The battles of Caesar in Gaul. That was it. That very book. Not easy to translate. I'd rather have the Greek. Somehow there's a better affinity. The Irish mind and the Greek mind. Now there's a question to ponder. Maybe tomorrow.

'Twas the Roman himself, sir, who said it. Food. The first essential for an army in the field. Take away its food and it soon becomes a rabble.

"The Governor," says I, "is exposed. Most of his stores are on Inis Saimer. Cut him off from Saimer, and watch him wilt. Watch him dry up like a dew on the grass."
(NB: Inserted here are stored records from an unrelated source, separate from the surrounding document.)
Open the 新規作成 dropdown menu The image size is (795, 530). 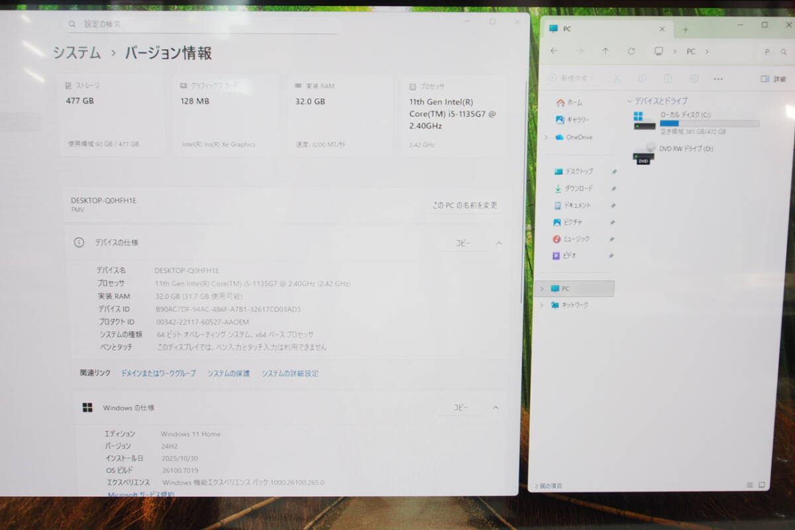(571, 78)
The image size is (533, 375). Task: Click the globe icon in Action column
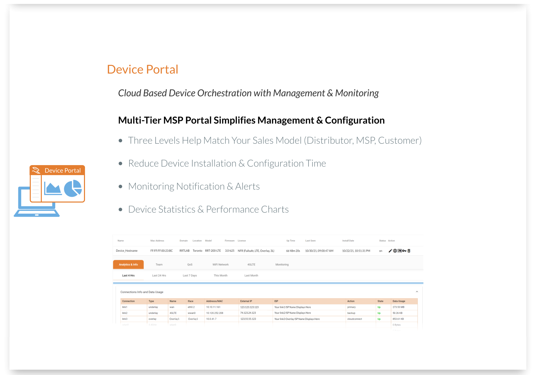pyautogui.click(x=395, y=251)
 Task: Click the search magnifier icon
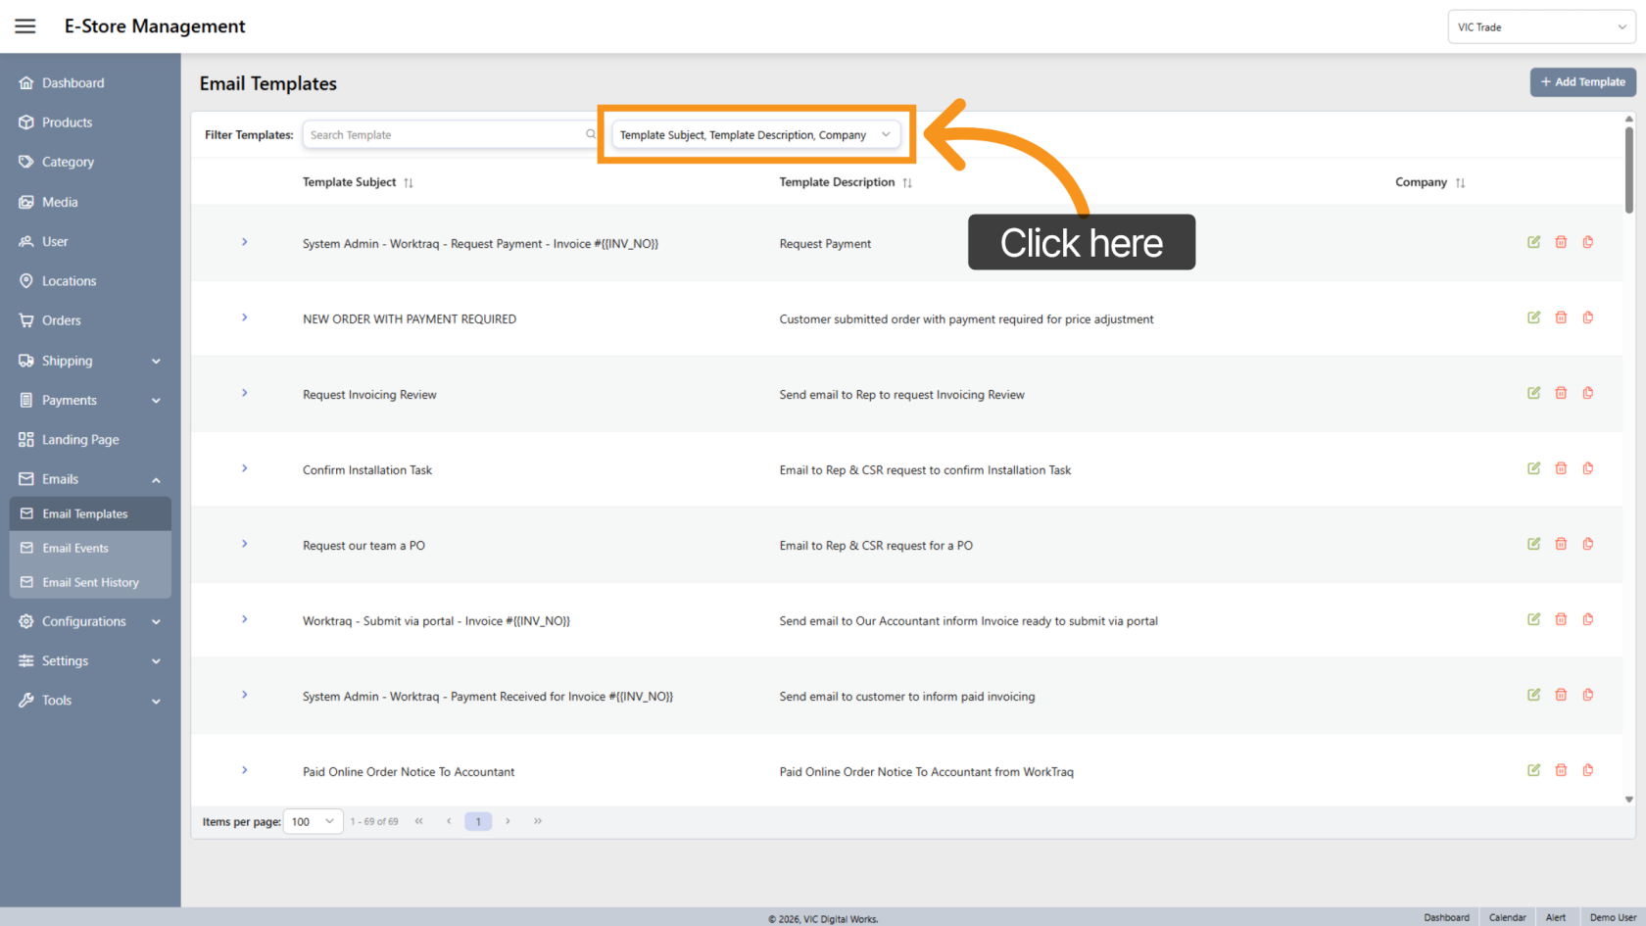pos(590,134)
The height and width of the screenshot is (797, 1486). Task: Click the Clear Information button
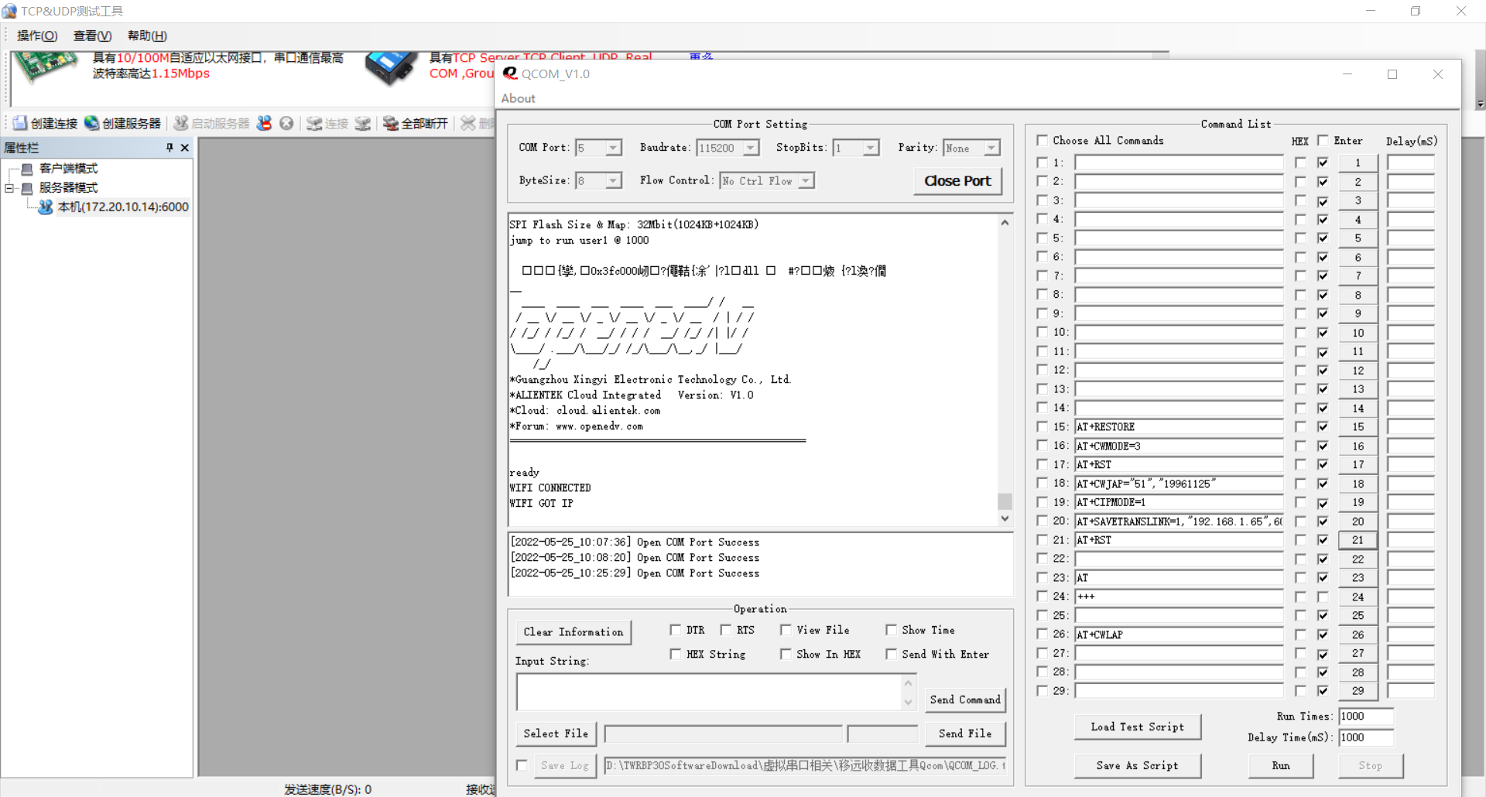[x=573, y=632]
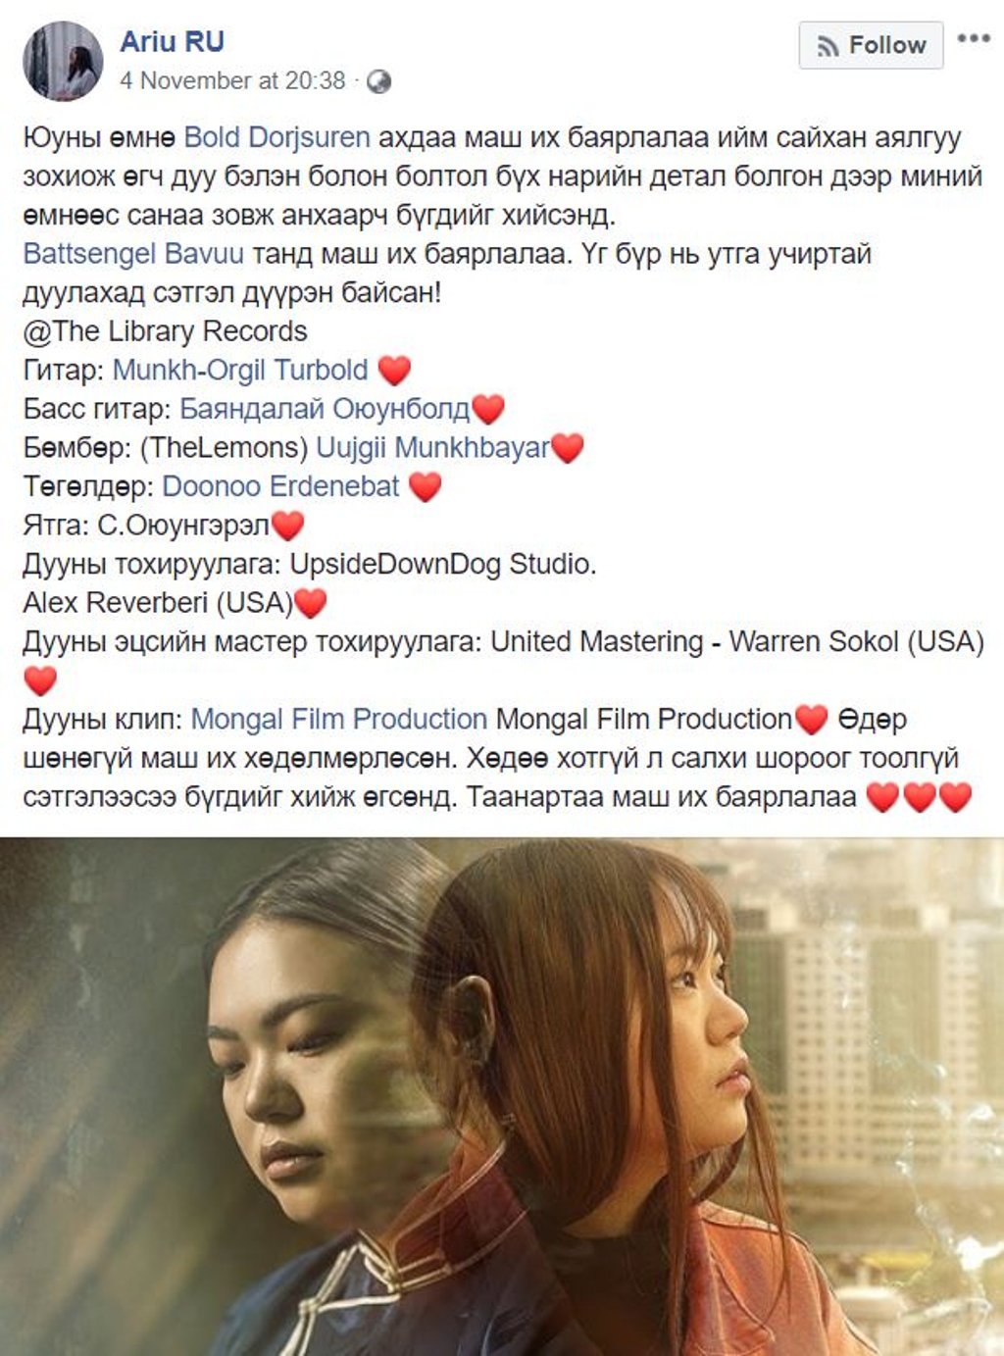Open the 4 November post timestamp

(232, 80)
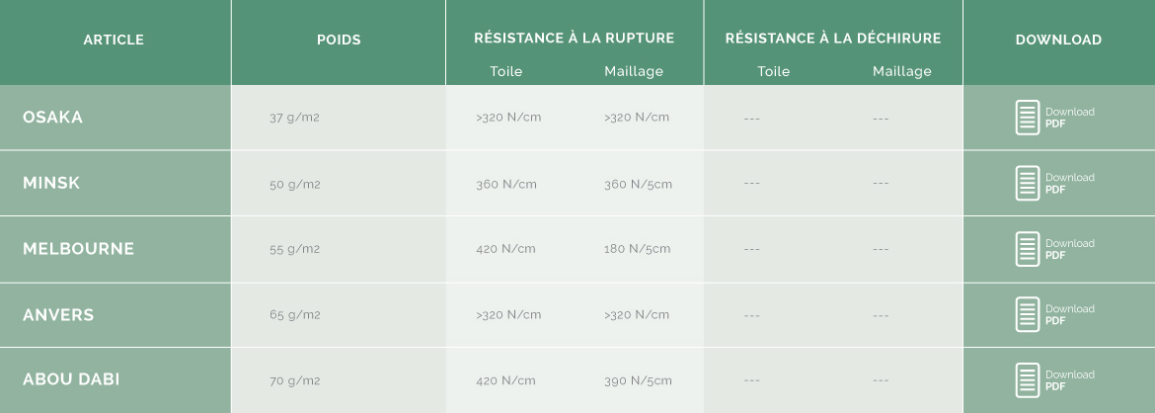Viewport: 1155px width, 413px height.
Task: Click the POIDS column header
Action: (339, 40)
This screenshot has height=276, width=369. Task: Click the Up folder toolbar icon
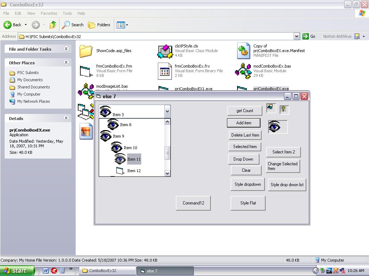point(53,25)
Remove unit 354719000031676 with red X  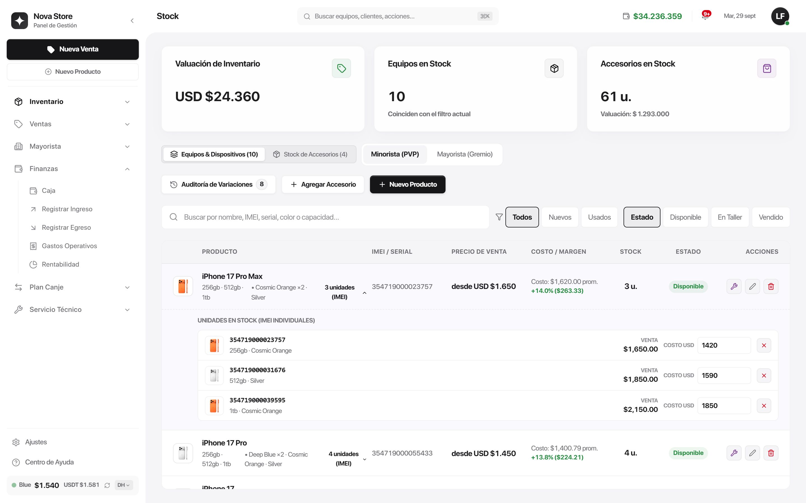[x=764, y=376]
Red Hugh, I say, was a young man. But he had some sense. Sense enough to listen. Sense enough to learn. And the annalists themselves record the outcome.

"On this occasion Maguire (Hugh, the son of Cuconnaught, son of Cuconnaught) and O'Rourke (Brian Oge, the son of Brian, son of Brian Ballagh) came to join him with their forces; and after the chiefs had assembled together they allowed the Lord Justice and his army neither cease nor rest, for they carried on skirmishing and firing, conflict, assault, and onslaught, on the camp, every day during the three days that they continued battering the castle. O'Donnell's army frequently drove those who were on the outskirts of the Connaught camp into the very centre of it, and those who were in the centre to the outskirts; and they did not permit their horses or other cattle to go forth outside the boundary camp to graze, nor did they permit hay or corn (to be carried) into them. The Governor and his army were thus reduced to great distress and extremities, for, though they should wish to depart, they could not approach any common ford on the Erne from Cael-Uisce to Ath-Seanaigh."
    (The Annals of the Four Masters).